Friday, April 13, 2012

Neil Strauss. The Game: Penetrating the Secret Society of Pickup Artists. It Books, 2005.

I bought a book by Neil Strauss as a present to my twenty-something relative. I cannot claim much experience in this department—but the advice, which I got from “natural” PUAs in my late twenties-early thirties—albeit, too late for me to use it, suggests that the material in his book is sound. Furthermore, it is a novel, a work of fiction and should not be viewed as completely documentary.
            Neil Strauss has been labeled a misogynist, a fraud and a bevy of other names. My problem with his narrative is more literary and philosophical. Let me first refer to another, much more famous work of fiction, namely Casanova’s “memoirs.” Namely, what I read there, rarely qualifies as seduction. This is a story of a wealthy gentleman (fake, in Casanova’s case) who simply procured underage girls for money or the glitter of it. This had been a little problem in 18th Century Europe with its agrarian overpopulation, incessant wars and beginning urbanization. Mothers and fathers peddled their surplus daughters to rich travelers as a way to assure some semblance of prosperity for other members of their family or simply to stave hunger.
            When I read “The Secret Society of Pickup Artists”, I had the same feeling, especially because I remembered PTA’s “Magnolia” loosely based on some characters in his book and because looked up him being educated in Vassar College on Wikipedia.

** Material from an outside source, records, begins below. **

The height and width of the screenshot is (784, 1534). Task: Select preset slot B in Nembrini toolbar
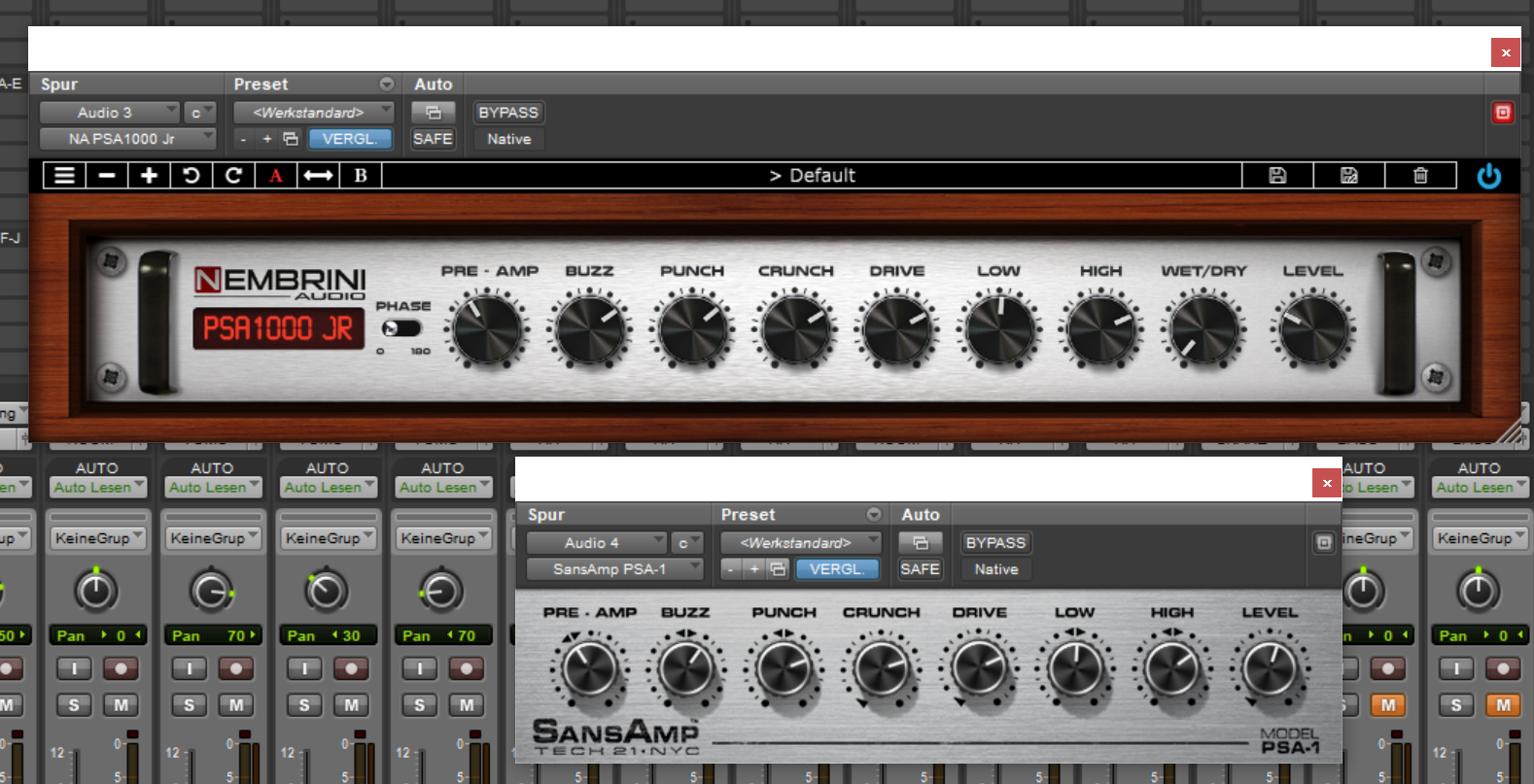point(361,176)
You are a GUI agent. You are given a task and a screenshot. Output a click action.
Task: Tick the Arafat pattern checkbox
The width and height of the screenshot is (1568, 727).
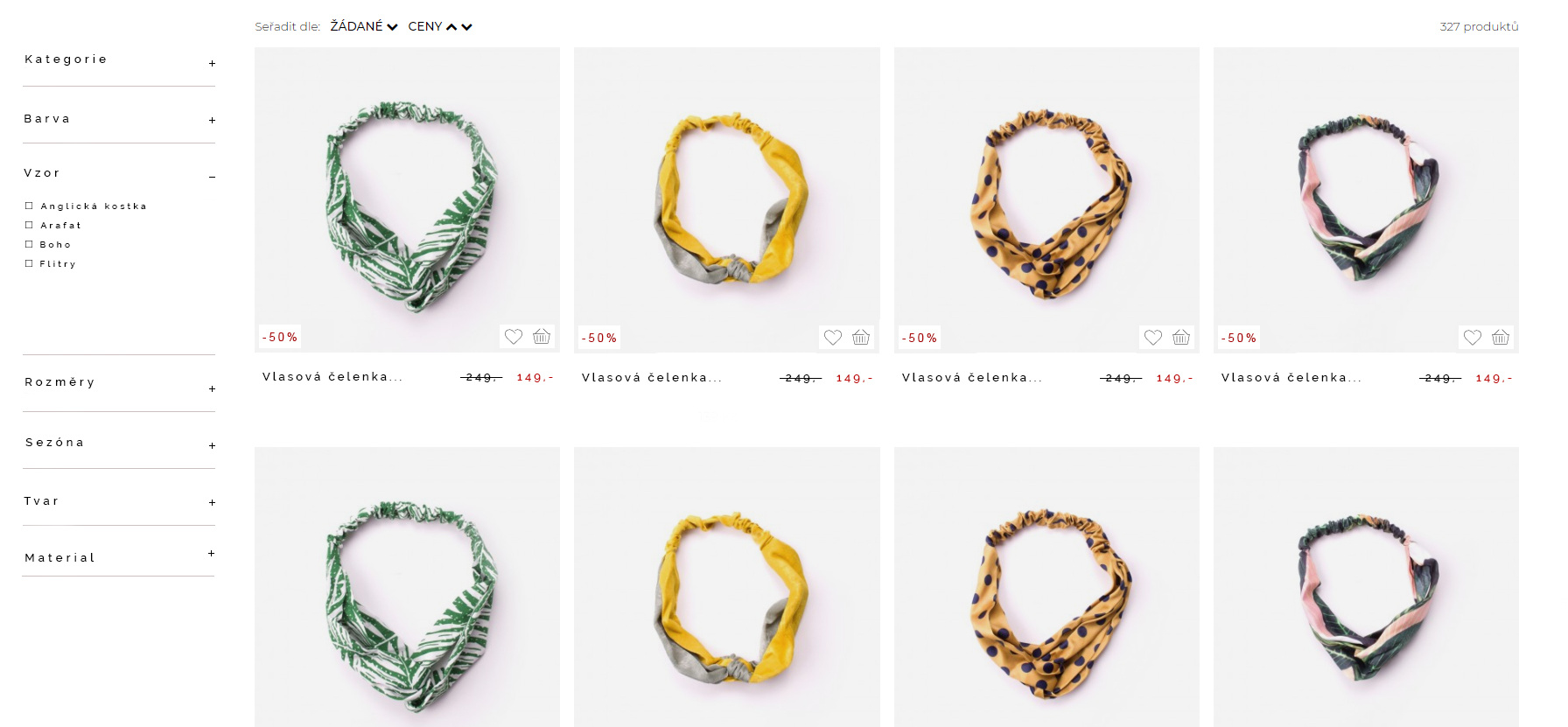click(29, 225)
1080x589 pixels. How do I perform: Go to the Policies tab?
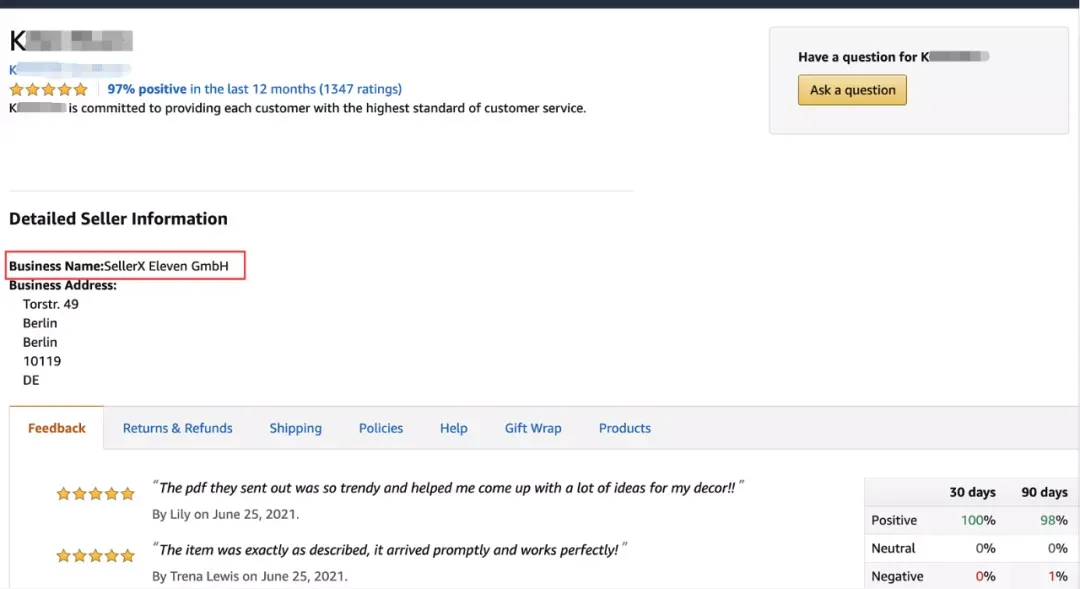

I would not be surprised if he came from the stock of banker and diplomat Lewis Strauss, who headed Atomic Energy Commission in its golden years and stripped Oppenheimer of his security clearance, or any other illustrious Strauss.  
O’K registered I, he describes the case of the fraternity of upper-middle class Hollywood guys—syndicated columnists, screenwriters, etc.―preying on poor and vulnerable trailer trash girls (a.k.a. strippers and centerfolds) and maladjusted Eastern European exports. Boring, and old as the world itself. But he is a decent writer.